Here’s the final function I ended up with:
function flattenObject(obj: Record<string, any>, parentKey = "") {
return Object.keys(obj).reduce((acc, key) => {
const newKey = parentKey ? `${parentKey}.` + key : key;
if (
typeof obj[key] === "object" &&
obj[key] !== null &&
Object.keys(obj[key]).length > 0
) {
Object.assign(acc, flattenObject(obj[key], newKey));
} else {
acc[newKey] = obj[key];
}
return acc;
}, {});
}
How it works
The function takes two things , the object we want to flatten, and a parentKey that keeps track of the current path (like user or user.address).
It loops through all the keys using Object.keys(), and for each key, it checks if the value is another object.
- If it is, the function calls itself (that’s the recursion part) to flatten the nested object.
- If it’s not an object, that means we’ve hit a regular value, so we just add it to the final result using the full key path (like
user.address.city).
I used reduce() to collect everything into a single flat object, and Object.assign() to merge results from deeper levels back into the main object.
The key trick here is keeping track of the full path using parentKey, so everything ends up with the right dot notation.
This one took me a while to figure out, but it made me way more comfortable with recursion, reduce(), and working with nested objects in general. (🧢)
Q2. Group and Sort Orders by Month, then by Total Price (Descending)

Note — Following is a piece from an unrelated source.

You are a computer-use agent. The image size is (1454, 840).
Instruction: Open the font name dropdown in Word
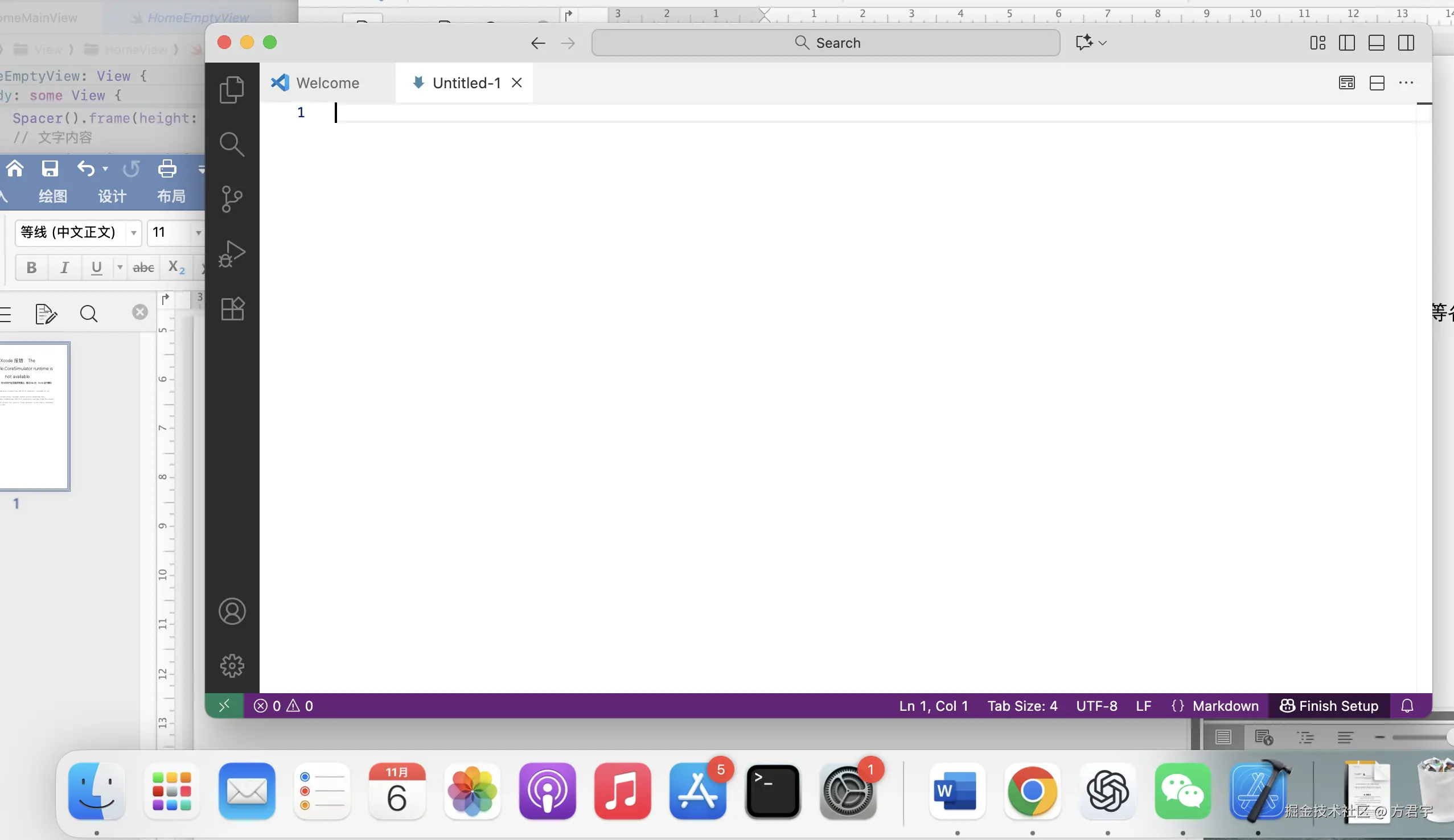pos(133,233)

We’ve got some orders, and we want to group them by month and sort them properly.
// example input
const orders = [
{ id: 3, total: 300, date: "2024-01-22" },
{ id: 1, total: 100, date: "2024-02-15" },
{ id: 2, total: 50, date: "2024-02-18" },
];
// example output
const groupedOrders = {
"2024-02": [
{ id: 1, total: 100, date: "2024-02-15" },
{ id: 2, total: 50, date: "2024-02-18" },
],
"2024-01": [
{ id: 3, total: 300, date: "2024-01-22" }
],
};
Implementation
type TOrder = {
id: number;
total: number;
date: string;
};
function groupAndSortOrders(orders: TOrder[]) {
const result: Record<string, TOrder[]> = {};
// 1. Group orders by YYYY-MM
for (const order of orders) {
const month = order.date.substring(0, 7);
(result[month] || []).push(order);
}
// 2. Sort each group by total price (descending)

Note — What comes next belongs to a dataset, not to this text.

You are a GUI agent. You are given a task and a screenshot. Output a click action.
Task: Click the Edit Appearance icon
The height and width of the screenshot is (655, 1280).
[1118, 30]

for (const month in result) {
result[month].sort((a, b) => b.total - a.total);
}
// 3. Sort months in descending order
return Object.fromEntries(
Object.entries(result).sort(([a], [b]) => b.localeCompare(a))
);
}
We start by initializing an empty result object. Next, we loop through the data and since we want to group orders by month and year (YYYY-MM), we extract the first 7 characters from the date field. For each order, we check if a group (month-year) already exists in result.
- If it does, we add the order to that group.
- If it doesn’t, we create a new array for that month and add the order.
Here’s the section that handles the logic:
const month = order.date.substring(0, 7);
if (!result[month]) result[month] = [];
result[month].push(order);
Next we sort orders within each month. Once all orders are grouped by months, we sort each group based on total price in descending order. This ensures that within each month, the most expensive orders come first.
result[month].sort((a, b) => b.total - a.total);
Since total is already a number, sorting is straightforward.
The final step is sorting the months in descending order. To do this we:
- Convert the
resultobject into an array usingObject.entries(). - Sort the array so that the latest months appear first using
localeCompare(). - Convert it back to an object using
Object.fromEntries().
return Object.fromEntries(
Object.entries(result).sort(([a], [b]) => b.localeCompare(a))
);
Wrapping up
Working through these transformations was a solid reminder that even “simple” tasks can have a few gotchas. It also made me slightly more comfortable with recursion, sorting, and reshaping data in TypeScript. Definitely a good brain workout.
I originally planned to cover more in this post, but it was getting a bit too long. Instead of cramming everything in, I figured I’d break it up into smaller parts and cover the rest later.